'It's only looking back that we realise what the warning signs were'
The O’Malley family shoulder the burden of responsibility for their mother’s care, writes ROSITA BOLAND
“I was very upset when I heard mum had Alzheimer’s. I was upset for mum: I wasn’t really worried about myself. When we were little, we used to go to a childminder whose mother had Alzheimer’s. From seeing another person with Alzheimer’s, I saw where it was going to go with mum. It was upsetting, I won’t deny it. What made it worse was that when mum found out, she felt she was useless and worthless.”
Michael O’Malley (20) is talking about his mother, Marcella (52). The O’Malley family, Michael, his parents Kieran (50) and Marcella, and his 14-year-old brother, live in Douglas, Co Cork. Marcella O’Malley started to display signs of early onset of dementia when she was 44. She was formally diagnosed three years ago.

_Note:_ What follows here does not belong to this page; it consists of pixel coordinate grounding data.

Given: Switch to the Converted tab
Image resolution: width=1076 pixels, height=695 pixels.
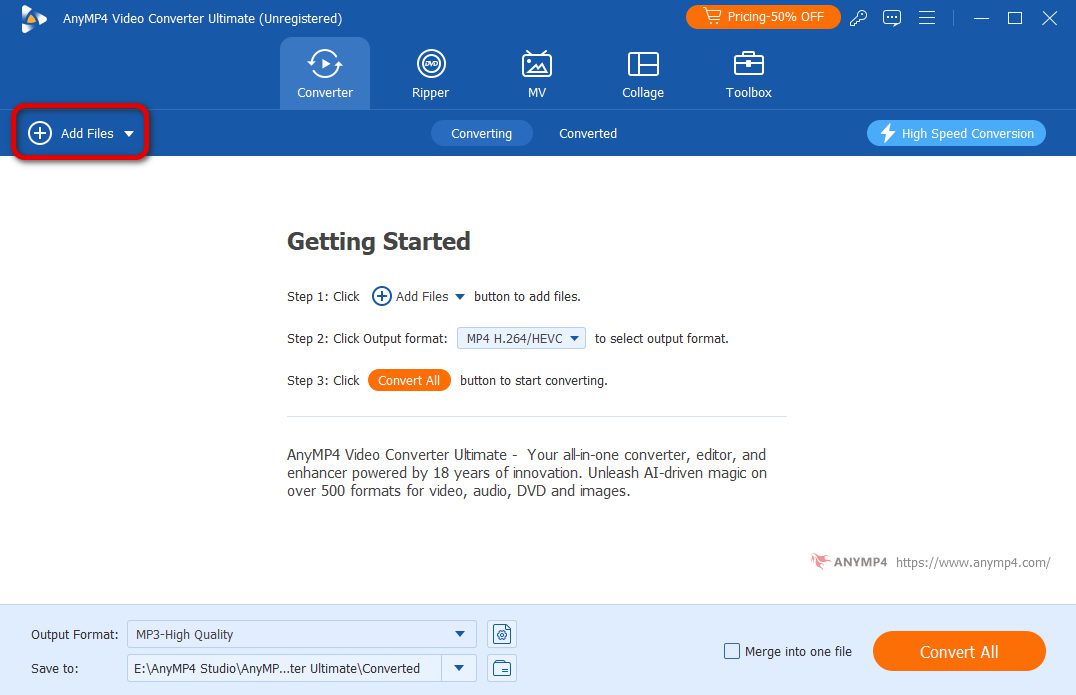Looking at the screenshot, I should 588,133.
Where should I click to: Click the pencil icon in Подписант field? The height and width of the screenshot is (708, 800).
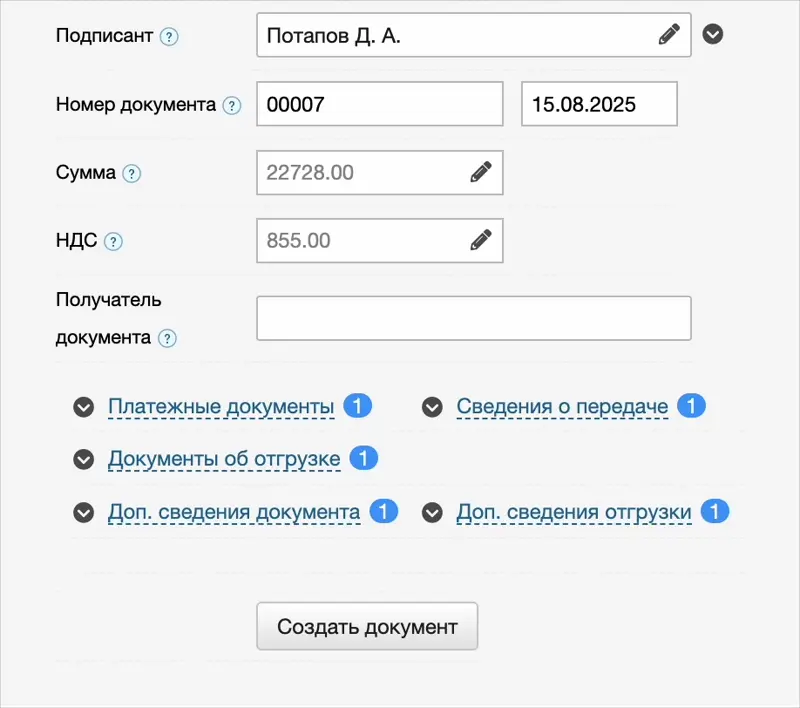coord(669,35)
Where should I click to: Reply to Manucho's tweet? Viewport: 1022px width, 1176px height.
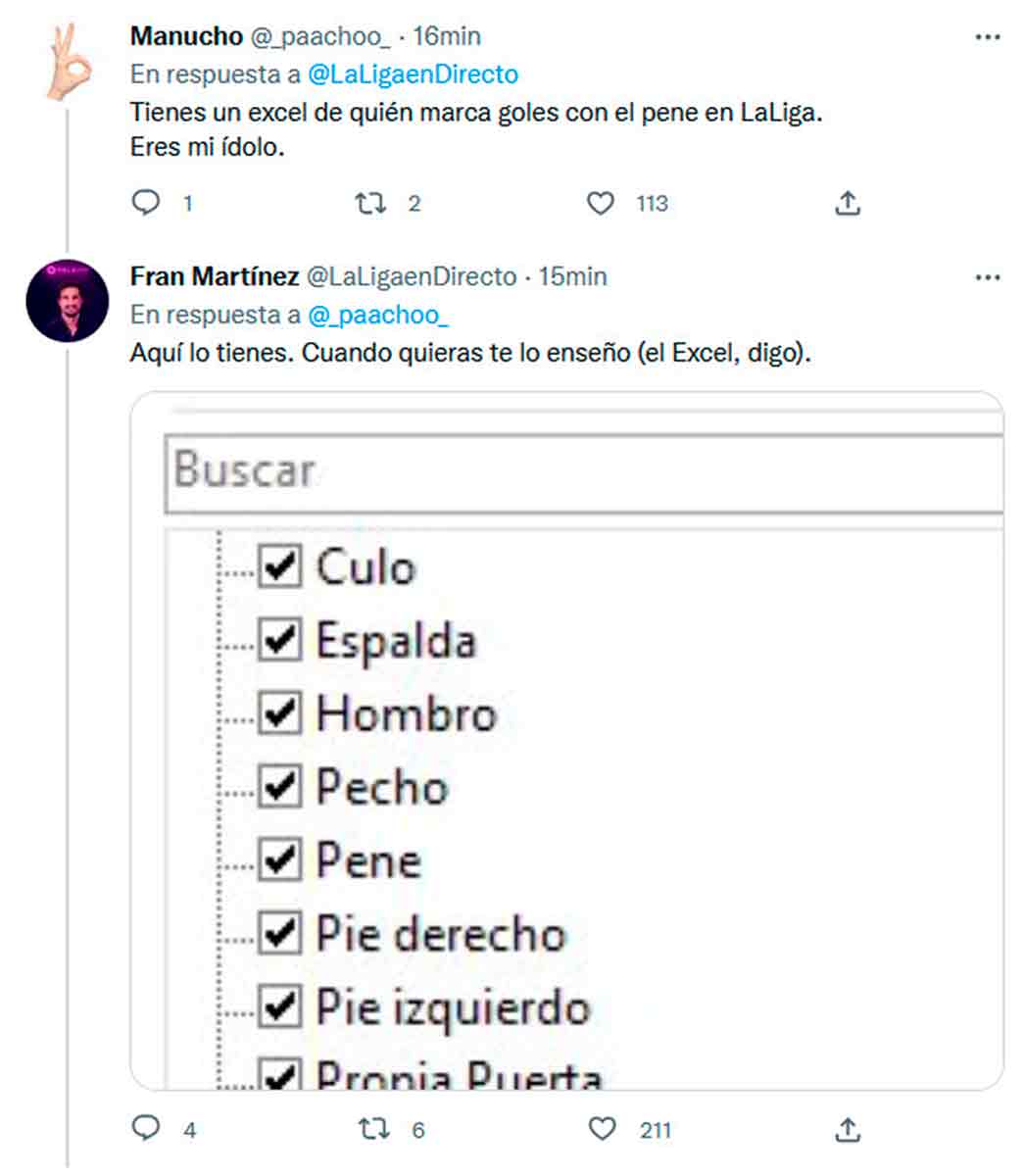click(x=146, y=203)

There are some 43,000 people in the State with a diagnosis of dementia. Ten per cent of them are diagnosed with early onset, which means diagnosis is given under the age of 65. To the knowledge of the Alzheimers Society in Ireland, the youngest person on record at present in the State to receive a diagnosis was 36. Thousands of others, like Marcella O’Malley, are diagnosed in their 40s or 50s.
Reduce the stigma
“It’s only looking back . . . that we realise what the warning signs were,” recalls Kieran. Father and son are sitting at their kitchen table in Douglas, going over the last decade of family life together. They’ve agreed to be interviewed because they are anxious to reduce the stigma around a diagnosis of dementia: a stigma that Maurice O’Connell, chief executive of the Alzheimer’s Society, suggests is akin to what “cancer was 25 years ago.”
Kieran and Marcella have known each other for 30 years, and have been married for 21 years. Some eight years ago, Marcella started to change her behaviour around certain routine things. “She didn’t like to drive any more. She was nervous. She’d ask dad to drive instead,” says Michael. “She had always liked solving word puzzles. She could still figure them out, but she got me to write in the answers.”
“Initially, I put it all down to stress at work,” explains Kieran. Michael was 12 when his mother started to display symptoms of early onset of Alzheimer’s. His brother was then seven, and has recently admitted to the family that he cannot recall what his mother was like prior to onset of the condition.